Dolecek’s team is investigating the risk factors specifically associated with black women who develop the disease. They aim to enroll 1,000 African American women recently diagnosed with ovarian cancer. The study began last year and is scheduled to end in 2015.
The critical problem with ovarian cancer is that it’s often diagnosed late in the disease, when treatments are not as successful.
Ovarian cancer develops from cells found in the ovaries that become malignant and grow out of control. It is the deadliest form of cancer affecting the female reproductive system.

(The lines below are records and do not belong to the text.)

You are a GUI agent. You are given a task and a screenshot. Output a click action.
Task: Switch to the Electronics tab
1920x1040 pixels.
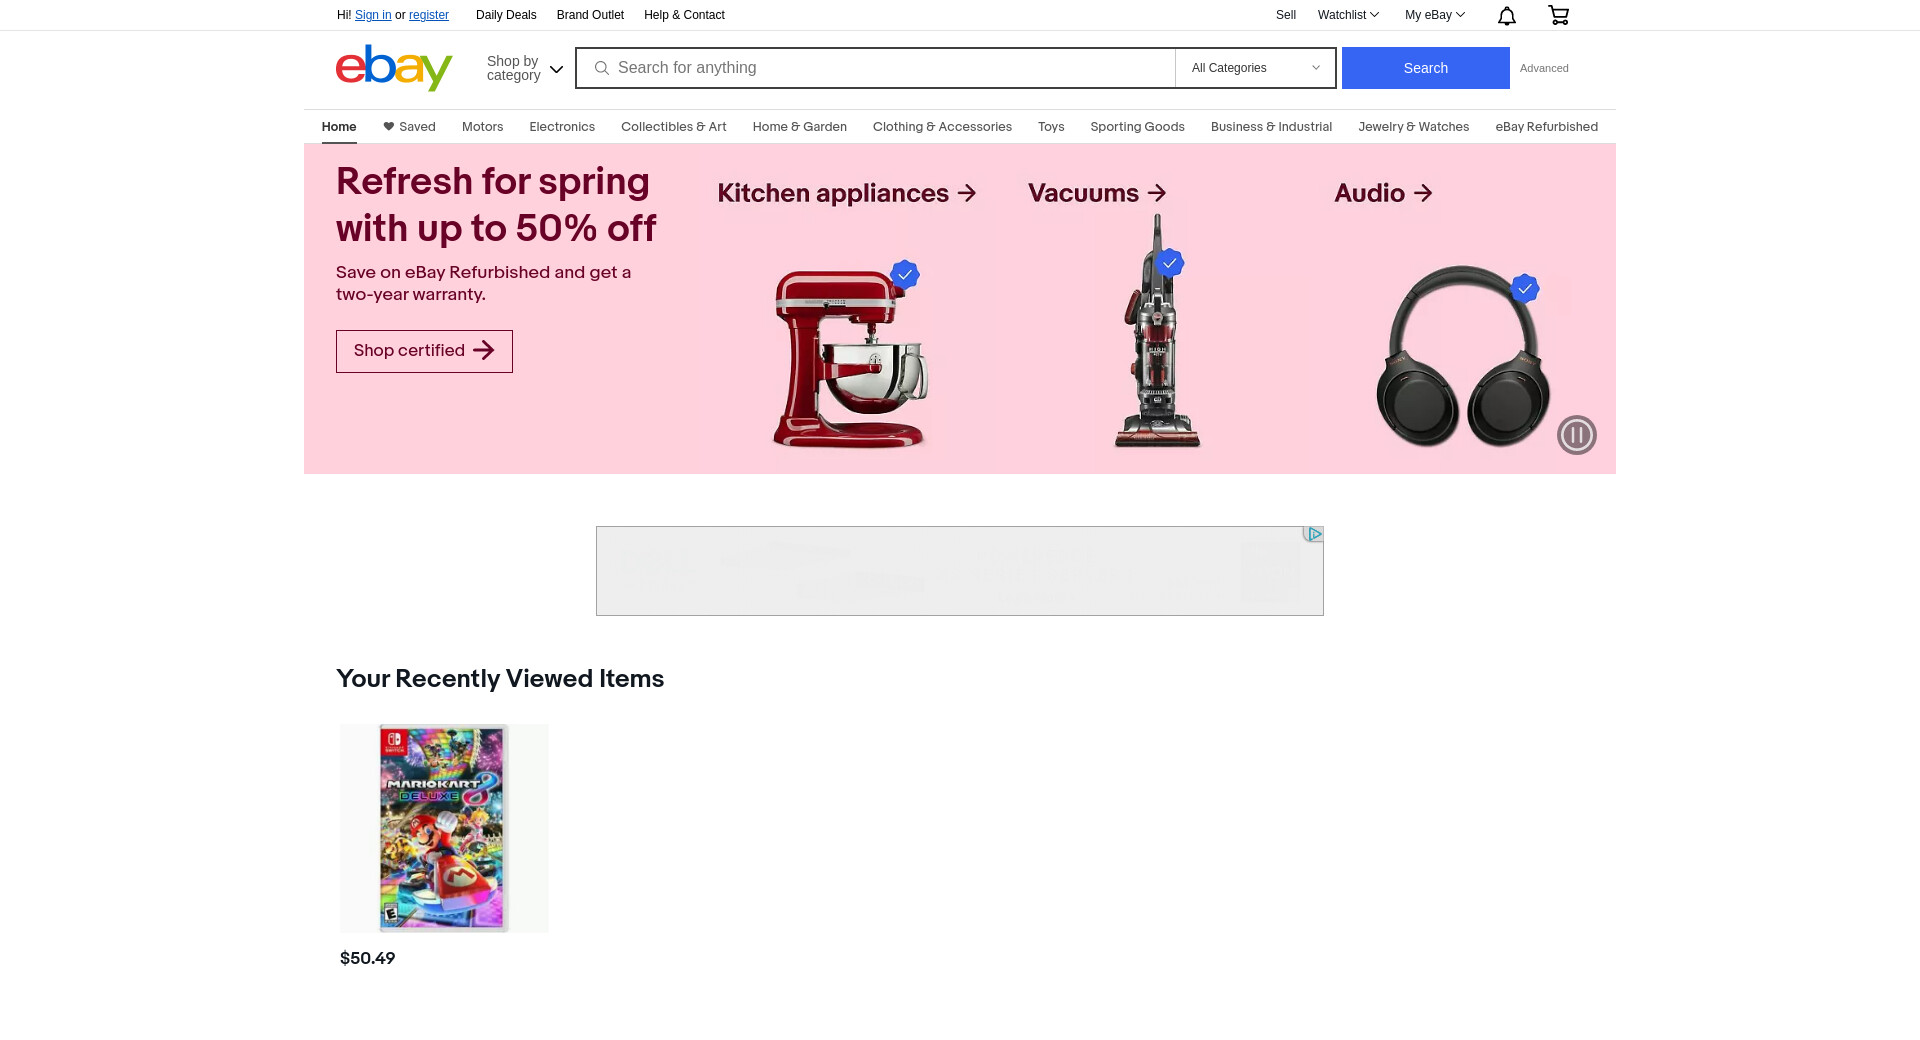(x=562, y=127)
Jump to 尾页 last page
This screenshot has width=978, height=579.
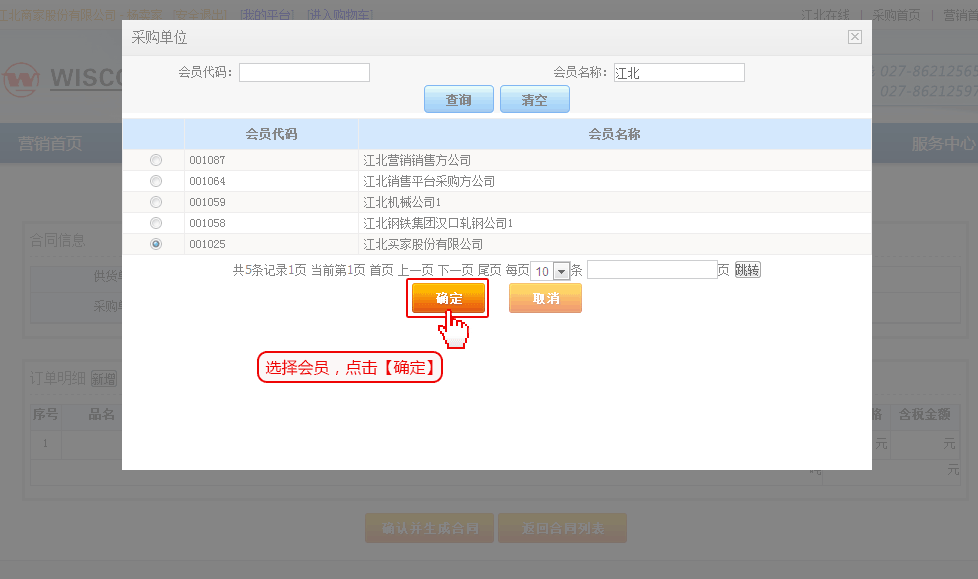pyautogui.click(x=489, y=270)
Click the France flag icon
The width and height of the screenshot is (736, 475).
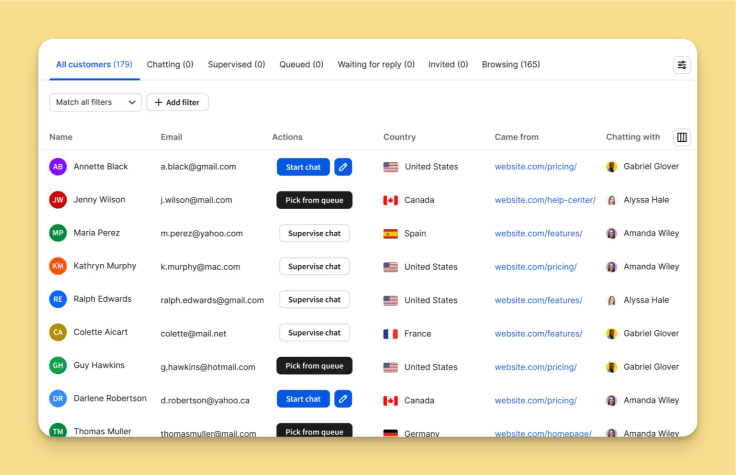(390, 334)
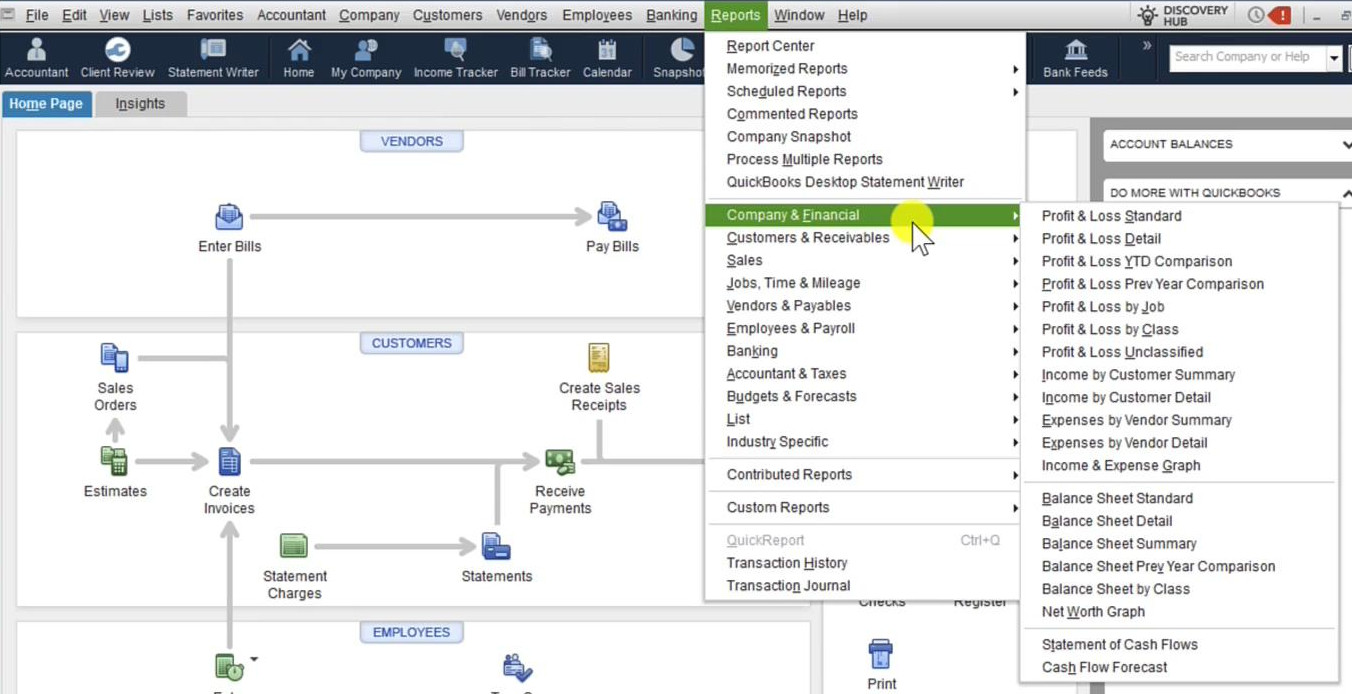Open the Enter Bills icon

tap(229, 217)
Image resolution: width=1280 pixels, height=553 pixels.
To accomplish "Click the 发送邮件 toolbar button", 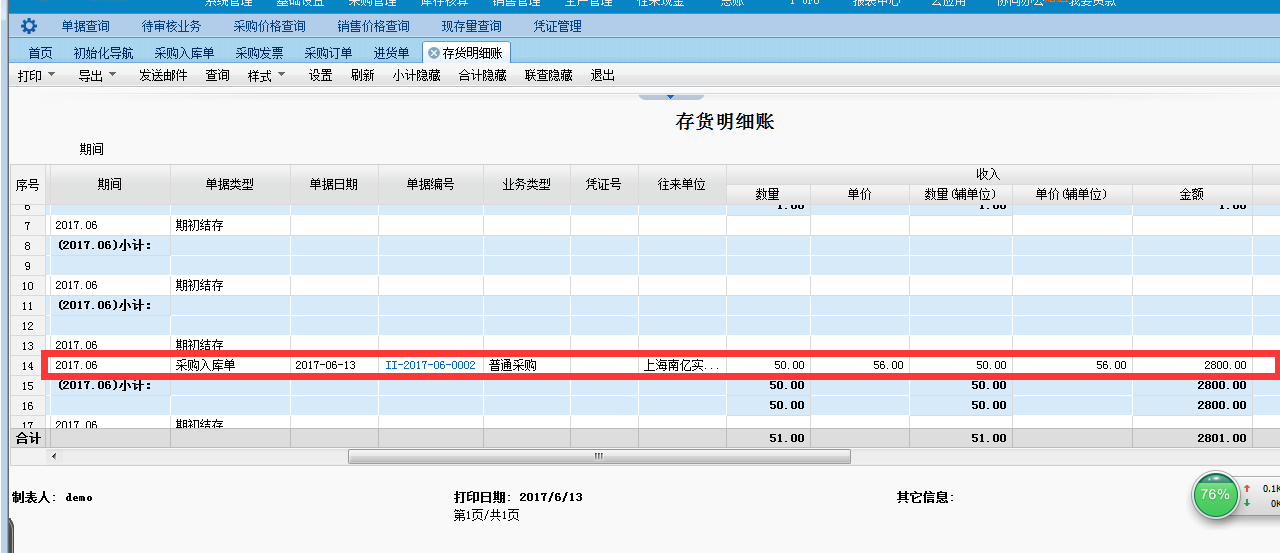I will (163, 76).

There are no early screening tests for ovarian cancer, and experts say the symptoms, such as bloating, pelvic pain, an urgent need to urinate, fatigue and an upset stomach, can be vague and mistaken for other conditions. Last September, the National Ovarian Cancer Coalition found that doctors initially misdiagnosed two-thirds of the women surveyed.
The study also revealed that a third of respondents waited more than two months before first consulting a doctor.
Another survey showed that only 15 percent of the women sampled knew the symptoms of ovarian cancer and that awareness among the general population is low.
For that reason, experts urge women with persistent symptoms to be evaluated by their primary doctor or a gynecologist.
The known risk factors for this type of cancer include endometriosis, a family history of ovarian cancer, and increased age. The American Cancer Society adds that obesity and poor diet can increase the risk as well.
“We want to see if the risk factors for African American women are equivalent to those observed in white women,” Dolecek said. “We know there are differences in survival even if you control for predictors, such as tumor stage and patient age.”